In the mailing list post about boot disk corruption after a Ceph OSD destroy, what does the writer say made the server unable to boot? Answer in one to three sentences.

Passage given =
···

[PVE-User] Boot disk corruption after Ceph OSD destroy with cleanup

Alwin Antreich a.antreich at proxmox.com
Fri Mar 22 09:59:25 CET 2019


On Fri, Mar 22, 2019 at 09:03:22AM +0100, Eneko Lacunza wrote:
> Hi Alwin,
> 
> El 22/3/19 a las 8:35, Alwin Antreich escribió:
> > On Thu, Mar 21, 2019 at 03:58:53PM +0100, Eneko Lacunza wrote:
> > > We have removed an OSD disk from a server in our office cluster, removing
> > > partitions (with --cleanup 1) and that has made the server unable to boot
> > > (we have seen this in 2 servers in a row...)
> > > 
> > > Looking at the command output:
> > > 
> > > --- cut ---
> > > root at sanmarko:~# pveceph osd destroy 5 --cleanup 1
> > > destroy OSD osd.5
> > > Remove osd.5 from the CRUSH map
> > > Remove the osd.5 authentication key.

···

Information shown =
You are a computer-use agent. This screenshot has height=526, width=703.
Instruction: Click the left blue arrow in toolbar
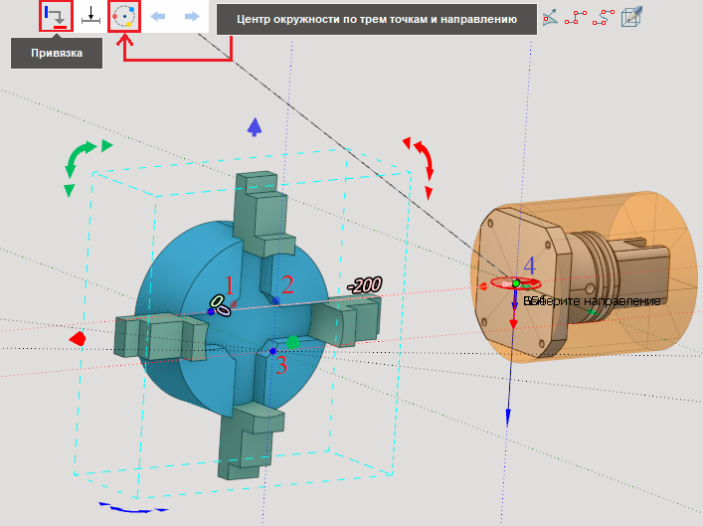(157, 18)
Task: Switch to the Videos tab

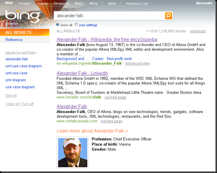Action: [42, 3]
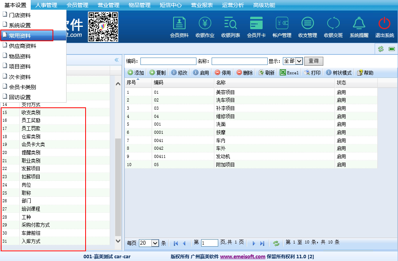
Task: Click the 收银作业 cashier icon
Action: (x=205, y=24)
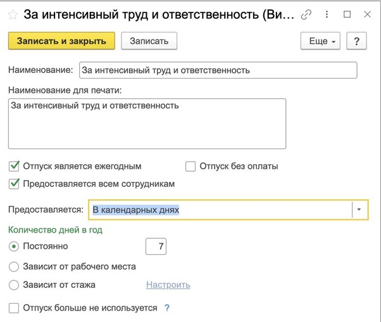The width and height of the screenshot is (381, 322).
Task: Open the "Еще" dropdown menu
Action: (x=320, y=41)
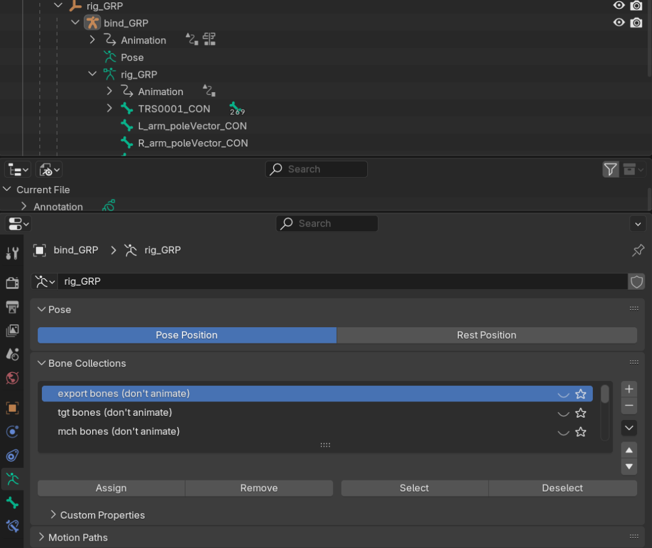Add a new bone collection
Image resolution: width=652 pixels, height=548 pixels.
pos(629,389)
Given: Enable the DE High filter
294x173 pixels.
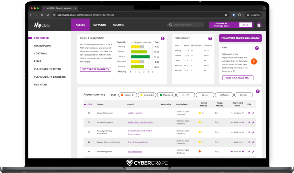Looking at the screenshot, I should 243,95.
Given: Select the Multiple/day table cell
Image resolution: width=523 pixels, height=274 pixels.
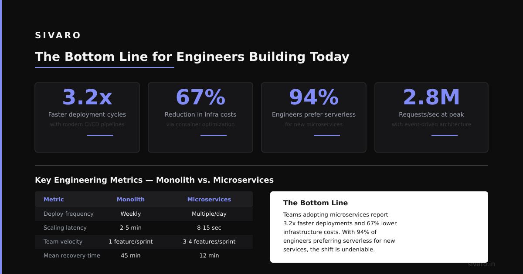Looking at the screenshot, I should [209, 214].
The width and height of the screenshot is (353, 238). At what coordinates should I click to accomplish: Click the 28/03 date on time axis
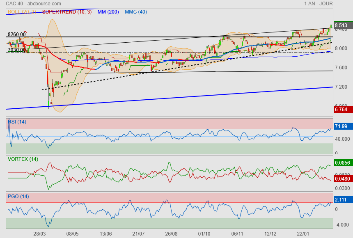click(x=39, y=234)
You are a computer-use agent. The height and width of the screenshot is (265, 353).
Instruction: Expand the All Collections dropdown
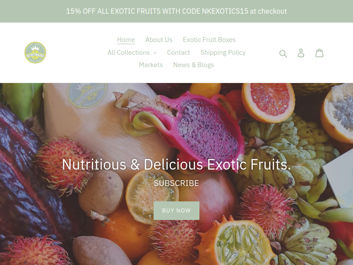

···

Expected answer = The server became unable to boot after an OSD disk was removed from it while its partitions were also removed with the --cleanup 1 option. The writer adds that this happened on two servers in a row.